Amy Johnston is carefully perched against the hip of her co-worker for the day, an animator by the name of Marianne Hayden. It’s a strange scene, to say the least: two grown women in a mismatched embrace, one of them decked out in a Tron-like suit fitted with bright orange and green panels. Johnston slowly wags her legs and rests her head on Hayden’s shoulder. “I loved it so much,” Johnston says. “It was very relaxing. It’s nice to be a baby.”
Johnston, an experienced stuntwoman, was helping animators for The Last of Us Part II capture movement for an in-game baby. Rather than suit up a real baby (just imagine the complications there), Hayden had asked Johnston to sub in. A little bit of quiet head bobbing, some long and curious stares — Johnston did it all. Her best advice: move slowly. Very slowly. Nothing looks more nightmarish than a fast baby.

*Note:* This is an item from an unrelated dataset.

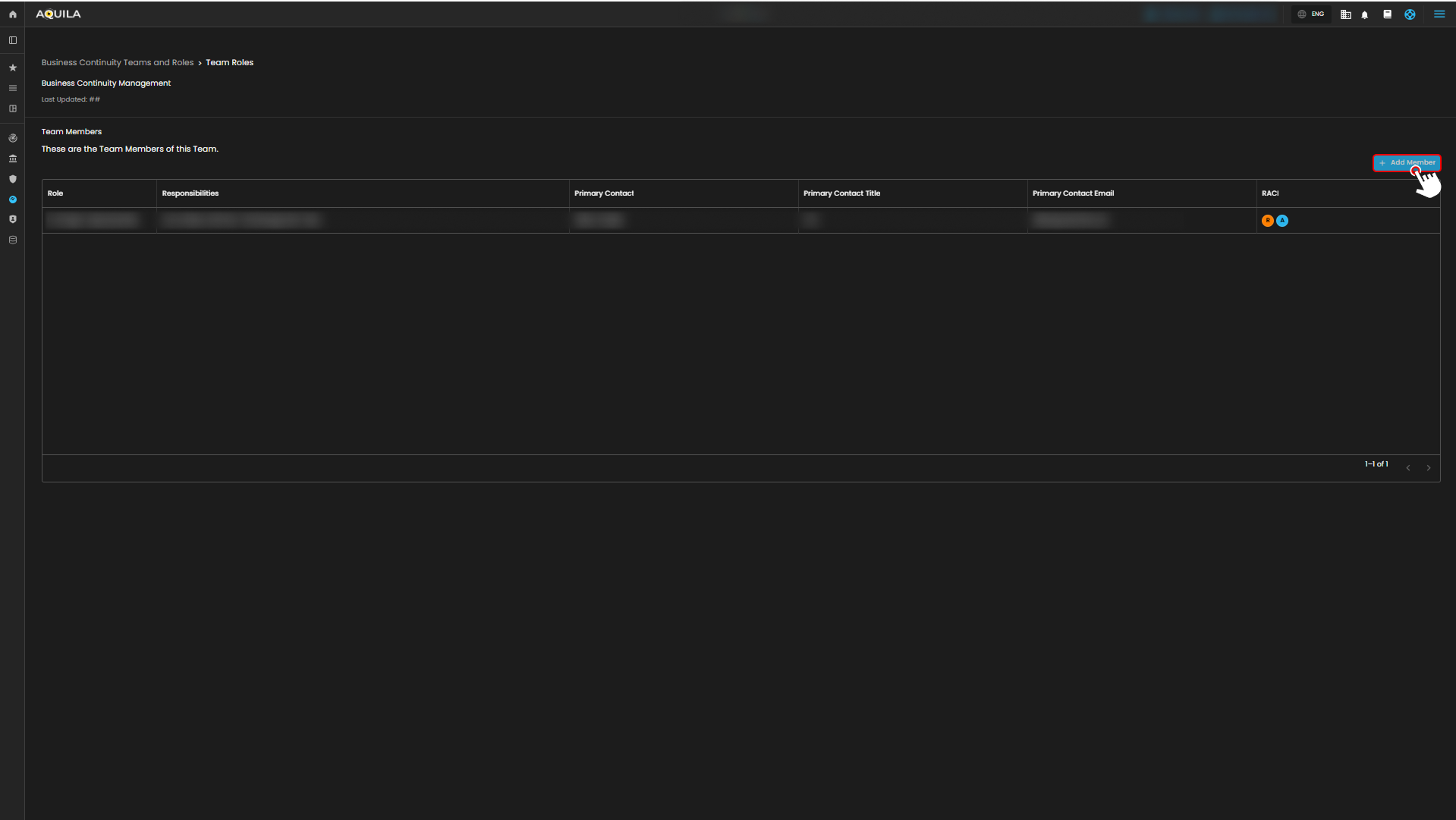Go to next page of table
Image resolution: width=1456 pixels, height=820 pixels.
coord(1428,468)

Motion capture work is a crucial part of modern game design, one that allows developers to create more lifelike performances for their virtual worlds. Actors are rigged up in special suits to track their movements; their faces are often dotted with black circles to recreate their expressions. Johnston, a lifelong martial artist, has taken her stunt work from Hollywood spots like mo-capping in the Deadpool movie to work in games. She’s given movement to characters like Spider-Man’s Black Cat and, more recently, both Ellie and Abby in The Last of Us Part II.
In portraying both Ellie and Abby, Johnston found herself acting for two characters with wildly different physiques. Ellie — small, skinny, and quick — “has to be scrappy,” Johnston says. “There’s more emotions going on, there’s so many things that change her fighting style and her movements, even so with her injuries.” And then there’s Abby: built like a tank, muscular and thick. “You have to really find the dynamic and the understanding of the intent, the intention the characters have in those moments [of intense combat],” Johnson says. “How their body feels, how their body moves.”
But Johnston’s work in Naughty Dog’s game didn’t just apply to its leads. She acted for NPCs, adult and otherwise, and even some of the game’s monsters. “With motion capture, every day is so different,” says Johnston. Sometimes she’s there for “movement days,” where animators track her walk cycles and decide how to build a character from the ground up. “We really have to define who that character is and get those walk cycles and all those transitions,” she says. Other days she’ll listen to recordings of the game’s voice actors played overhead while miming out their movements for big scripted scenes, or fight off imaginary foes. “And then there’s days where I come in and just die, all day,” she says. “Just getting shot in every direction.”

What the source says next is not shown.